#### Task prompt
If a line of the data below contains the string "help", copy it into your answer.

START Stored data

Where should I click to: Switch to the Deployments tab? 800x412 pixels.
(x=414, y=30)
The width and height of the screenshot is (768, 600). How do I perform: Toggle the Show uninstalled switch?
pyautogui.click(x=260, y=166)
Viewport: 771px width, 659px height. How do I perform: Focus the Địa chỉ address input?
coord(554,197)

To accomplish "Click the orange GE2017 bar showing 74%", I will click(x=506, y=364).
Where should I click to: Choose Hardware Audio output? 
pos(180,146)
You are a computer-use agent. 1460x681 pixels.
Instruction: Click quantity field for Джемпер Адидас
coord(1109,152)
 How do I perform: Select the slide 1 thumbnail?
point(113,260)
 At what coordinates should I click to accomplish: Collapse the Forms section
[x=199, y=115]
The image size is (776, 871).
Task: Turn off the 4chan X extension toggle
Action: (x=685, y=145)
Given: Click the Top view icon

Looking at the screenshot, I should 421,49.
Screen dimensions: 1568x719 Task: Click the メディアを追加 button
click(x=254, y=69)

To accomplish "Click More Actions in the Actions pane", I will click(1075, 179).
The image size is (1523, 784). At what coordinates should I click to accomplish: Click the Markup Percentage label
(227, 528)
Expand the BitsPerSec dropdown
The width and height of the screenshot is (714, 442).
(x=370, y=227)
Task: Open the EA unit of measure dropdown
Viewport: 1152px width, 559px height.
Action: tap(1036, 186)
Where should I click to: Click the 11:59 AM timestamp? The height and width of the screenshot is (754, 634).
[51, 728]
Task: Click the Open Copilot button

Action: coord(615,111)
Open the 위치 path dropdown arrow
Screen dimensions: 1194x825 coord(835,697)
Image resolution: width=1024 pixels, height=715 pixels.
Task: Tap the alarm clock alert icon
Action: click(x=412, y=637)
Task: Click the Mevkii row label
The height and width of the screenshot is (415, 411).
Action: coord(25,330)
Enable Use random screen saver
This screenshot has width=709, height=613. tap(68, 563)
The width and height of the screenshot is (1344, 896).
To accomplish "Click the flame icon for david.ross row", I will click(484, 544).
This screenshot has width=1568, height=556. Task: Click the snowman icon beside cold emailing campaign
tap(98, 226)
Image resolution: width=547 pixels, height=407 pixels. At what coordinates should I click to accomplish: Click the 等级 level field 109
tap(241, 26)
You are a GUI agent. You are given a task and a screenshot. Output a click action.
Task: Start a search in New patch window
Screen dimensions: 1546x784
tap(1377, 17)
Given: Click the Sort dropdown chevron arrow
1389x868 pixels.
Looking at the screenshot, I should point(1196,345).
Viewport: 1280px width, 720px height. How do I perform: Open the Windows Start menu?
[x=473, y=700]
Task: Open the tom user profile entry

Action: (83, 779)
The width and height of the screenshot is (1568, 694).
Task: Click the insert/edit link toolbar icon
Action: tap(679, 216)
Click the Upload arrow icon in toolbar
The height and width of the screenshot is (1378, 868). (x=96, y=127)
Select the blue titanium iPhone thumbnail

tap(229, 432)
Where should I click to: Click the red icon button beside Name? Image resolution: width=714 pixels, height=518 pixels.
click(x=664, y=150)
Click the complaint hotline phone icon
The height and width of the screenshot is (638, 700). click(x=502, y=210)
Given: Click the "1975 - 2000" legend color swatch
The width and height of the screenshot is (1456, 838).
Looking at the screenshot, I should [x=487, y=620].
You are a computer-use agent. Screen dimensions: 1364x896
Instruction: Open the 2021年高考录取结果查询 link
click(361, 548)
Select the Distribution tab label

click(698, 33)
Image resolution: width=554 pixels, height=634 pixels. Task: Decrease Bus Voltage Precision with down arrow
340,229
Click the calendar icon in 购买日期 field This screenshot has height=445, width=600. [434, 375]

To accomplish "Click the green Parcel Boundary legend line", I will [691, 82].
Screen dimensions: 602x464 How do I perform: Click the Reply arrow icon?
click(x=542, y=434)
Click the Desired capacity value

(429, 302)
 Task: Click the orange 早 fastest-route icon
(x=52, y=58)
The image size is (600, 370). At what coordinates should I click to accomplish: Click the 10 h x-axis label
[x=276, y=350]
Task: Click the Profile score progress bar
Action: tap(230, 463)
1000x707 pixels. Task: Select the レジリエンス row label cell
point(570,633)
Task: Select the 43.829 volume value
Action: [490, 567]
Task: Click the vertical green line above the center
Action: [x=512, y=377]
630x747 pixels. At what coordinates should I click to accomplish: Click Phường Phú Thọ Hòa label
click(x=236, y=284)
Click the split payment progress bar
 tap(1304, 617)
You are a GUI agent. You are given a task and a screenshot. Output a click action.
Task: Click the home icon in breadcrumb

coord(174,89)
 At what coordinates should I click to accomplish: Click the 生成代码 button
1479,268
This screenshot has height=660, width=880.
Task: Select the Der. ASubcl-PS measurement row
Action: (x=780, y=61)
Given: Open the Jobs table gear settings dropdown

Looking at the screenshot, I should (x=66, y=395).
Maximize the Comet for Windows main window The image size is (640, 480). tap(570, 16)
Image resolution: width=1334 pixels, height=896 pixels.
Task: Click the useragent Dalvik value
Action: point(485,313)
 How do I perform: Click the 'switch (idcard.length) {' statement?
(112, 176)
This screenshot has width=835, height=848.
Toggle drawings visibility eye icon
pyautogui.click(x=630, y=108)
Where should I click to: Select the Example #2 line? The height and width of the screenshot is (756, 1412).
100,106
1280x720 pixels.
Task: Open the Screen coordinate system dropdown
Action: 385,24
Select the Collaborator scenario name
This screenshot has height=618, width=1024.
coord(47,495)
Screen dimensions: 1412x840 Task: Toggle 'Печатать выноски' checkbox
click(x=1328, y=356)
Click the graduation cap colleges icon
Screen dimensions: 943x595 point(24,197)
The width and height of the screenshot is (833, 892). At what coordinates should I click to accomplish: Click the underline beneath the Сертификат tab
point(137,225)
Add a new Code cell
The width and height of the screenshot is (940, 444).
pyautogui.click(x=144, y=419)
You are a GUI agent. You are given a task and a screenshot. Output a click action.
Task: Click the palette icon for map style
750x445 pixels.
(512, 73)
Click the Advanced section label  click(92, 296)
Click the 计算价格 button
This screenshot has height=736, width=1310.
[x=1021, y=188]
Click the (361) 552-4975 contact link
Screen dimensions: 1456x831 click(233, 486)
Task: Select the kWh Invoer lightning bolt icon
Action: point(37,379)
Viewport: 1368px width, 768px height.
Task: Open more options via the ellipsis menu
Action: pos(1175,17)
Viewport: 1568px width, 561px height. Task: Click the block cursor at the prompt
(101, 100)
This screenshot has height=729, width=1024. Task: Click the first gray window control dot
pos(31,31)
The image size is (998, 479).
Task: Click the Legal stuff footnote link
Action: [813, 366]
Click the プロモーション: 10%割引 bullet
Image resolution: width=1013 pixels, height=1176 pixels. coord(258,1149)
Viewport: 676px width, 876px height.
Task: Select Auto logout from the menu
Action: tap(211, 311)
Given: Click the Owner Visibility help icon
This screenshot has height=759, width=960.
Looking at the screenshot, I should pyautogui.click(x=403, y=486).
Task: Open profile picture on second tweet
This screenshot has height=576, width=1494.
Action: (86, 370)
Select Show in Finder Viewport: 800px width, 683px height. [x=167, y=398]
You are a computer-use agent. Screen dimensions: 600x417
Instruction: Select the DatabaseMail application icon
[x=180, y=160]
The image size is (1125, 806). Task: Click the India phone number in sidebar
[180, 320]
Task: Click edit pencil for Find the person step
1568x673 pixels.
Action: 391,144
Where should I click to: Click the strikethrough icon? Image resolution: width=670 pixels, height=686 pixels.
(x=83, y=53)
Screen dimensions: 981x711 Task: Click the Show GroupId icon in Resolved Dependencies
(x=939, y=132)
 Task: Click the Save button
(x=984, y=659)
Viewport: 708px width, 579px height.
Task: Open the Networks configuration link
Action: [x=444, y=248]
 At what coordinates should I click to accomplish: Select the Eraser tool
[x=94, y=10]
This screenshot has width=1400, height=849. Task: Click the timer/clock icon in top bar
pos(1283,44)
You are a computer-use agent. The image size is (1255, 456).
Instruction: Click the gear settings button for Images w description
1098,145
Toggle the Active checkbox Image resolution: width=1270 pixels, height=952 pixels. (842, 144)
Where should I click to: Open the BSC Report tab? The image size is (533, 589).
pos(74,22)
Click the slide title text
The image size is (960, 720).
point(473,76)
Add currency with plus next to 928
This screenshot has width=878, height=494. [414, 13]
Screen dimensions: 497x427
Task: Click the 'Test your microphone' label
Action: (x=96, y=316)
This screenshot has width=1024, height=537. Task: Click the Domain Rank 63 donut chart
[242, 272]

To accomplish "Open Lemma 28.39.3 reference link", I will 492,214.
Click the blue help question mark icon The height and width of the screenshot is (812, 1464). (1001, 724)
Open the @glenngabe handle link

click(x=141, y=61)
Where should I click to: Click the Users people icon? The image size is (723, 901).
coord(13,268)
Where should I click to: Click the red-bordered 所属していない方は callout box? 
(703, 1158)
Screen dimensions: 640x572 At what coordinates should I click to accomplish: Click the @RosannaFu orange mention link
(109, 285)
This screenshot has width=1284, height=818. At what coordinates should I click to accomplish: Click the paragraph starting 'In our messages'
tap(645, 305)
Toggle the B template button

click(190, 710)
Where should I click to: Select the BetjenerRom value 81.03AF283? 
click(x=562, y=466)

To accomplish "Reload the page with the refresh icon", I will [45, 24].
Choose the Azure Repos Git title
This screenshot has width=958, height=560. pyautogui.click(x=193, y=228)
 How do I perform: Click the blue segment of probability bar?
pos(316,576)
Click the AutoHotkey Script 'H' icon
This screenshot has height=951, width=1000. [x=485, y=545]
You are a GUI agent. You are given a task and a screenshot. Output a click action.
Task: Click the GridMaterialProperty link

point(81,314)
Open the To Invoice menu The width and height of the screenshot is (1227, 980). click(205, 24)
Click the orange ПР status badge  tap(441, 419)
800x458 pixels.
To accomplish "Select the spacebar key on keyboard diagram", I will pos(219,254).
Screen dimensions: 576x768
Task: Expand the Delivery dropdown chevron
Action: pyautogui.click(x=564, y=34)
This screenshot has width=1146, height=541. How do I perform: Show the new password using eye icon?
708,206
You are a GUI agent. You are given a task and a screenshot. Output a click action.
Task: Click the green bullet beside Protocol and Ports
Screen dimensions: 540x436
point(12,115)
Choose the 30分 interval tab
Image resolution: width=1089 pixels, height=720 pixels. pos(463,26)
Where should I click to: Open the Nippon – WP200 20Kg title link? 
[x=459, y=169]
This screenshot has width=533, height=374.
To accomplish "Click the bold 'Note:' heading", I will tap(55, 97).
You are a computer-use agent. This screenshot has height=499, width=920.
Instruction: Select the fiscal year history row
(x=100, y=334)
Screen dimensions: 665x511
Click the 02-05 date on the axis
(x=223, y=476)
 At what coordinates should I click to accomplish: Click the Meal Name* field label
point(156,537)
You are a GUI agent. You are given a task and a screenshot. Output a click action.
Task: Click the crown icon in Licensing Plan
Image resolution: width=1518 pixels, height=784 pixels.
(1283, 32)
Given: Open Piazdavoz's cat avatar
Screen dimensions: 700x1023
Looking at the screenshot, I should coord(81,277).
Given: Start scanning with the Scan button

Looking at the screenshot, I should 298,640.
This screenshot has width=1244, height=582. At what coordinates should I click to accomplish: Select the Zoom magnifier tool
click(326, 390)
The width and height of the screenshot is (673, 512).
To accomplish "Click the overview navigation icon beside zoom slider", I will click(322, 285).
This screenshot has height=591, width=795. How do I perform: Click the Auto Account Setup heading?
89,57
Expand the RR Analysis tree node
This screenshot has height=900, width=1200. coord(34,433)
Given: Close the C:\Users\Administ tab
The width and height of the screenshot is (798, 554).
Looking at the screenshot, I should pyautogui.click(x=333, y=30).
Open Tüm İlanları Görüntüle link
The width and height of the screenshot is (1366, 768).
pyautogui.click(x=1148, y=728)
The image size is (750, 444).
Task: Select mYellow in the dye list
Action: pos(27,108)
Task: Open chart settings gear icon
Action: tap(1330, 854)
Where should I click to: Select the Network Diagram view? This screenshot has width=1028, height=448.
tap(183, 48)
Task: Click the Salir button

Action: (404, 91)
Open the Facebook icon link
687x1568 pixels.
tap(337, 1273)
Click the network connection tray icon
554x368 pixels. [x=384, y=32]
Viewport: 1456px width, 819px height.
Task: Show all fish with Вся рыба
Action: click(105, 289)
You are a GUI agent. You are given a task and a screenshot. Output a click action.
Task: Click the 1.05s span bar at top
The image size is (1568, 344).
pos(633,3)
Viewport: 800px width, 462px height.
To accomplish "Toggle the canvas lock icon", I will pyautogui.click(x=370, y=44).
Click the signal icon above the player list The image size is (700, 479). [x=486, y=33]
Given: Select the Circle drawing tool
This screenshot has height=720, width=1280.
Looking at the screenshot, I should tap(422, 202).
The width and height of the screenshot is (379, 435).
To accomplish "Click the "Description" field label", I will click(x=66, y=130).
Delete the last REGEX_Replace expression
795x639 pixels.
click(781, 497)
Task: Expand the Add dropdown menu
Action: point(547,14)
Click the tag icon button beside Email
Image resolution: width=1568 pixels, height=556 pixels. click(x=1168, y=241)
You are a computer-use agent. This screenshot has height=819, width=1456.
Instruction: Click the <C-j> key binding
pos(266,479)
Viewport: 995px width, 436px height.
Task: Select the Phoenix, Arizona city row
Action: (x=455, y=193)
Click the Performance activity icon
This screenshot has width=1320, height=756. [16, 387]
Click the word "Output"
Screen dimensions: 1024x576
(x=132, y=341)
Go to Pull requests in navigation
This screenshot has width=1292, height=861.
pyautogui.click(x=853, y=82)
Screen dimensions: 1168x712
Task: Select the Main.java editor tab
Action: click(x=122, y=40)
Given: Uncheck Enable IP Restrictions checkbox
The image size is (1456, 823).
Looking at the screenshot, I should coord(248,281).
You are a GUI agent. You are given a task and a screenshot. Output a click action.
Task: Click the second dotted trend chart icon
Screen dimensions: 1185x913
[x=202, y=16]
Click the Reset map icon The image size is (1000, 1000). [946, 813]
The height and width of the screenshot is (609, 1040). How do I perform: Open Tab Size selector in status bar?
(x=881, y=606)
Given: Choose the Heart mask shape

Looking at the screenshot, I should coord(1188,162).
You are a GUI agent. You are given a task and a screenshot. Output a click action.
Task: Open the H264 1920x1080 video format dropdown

END Stored data

#### Answer for this exercise
Given: Click the Owner Visibility help icon
Click the blue help question mark icon The height and width of the screenshot is (812, 1464). (1001, 724)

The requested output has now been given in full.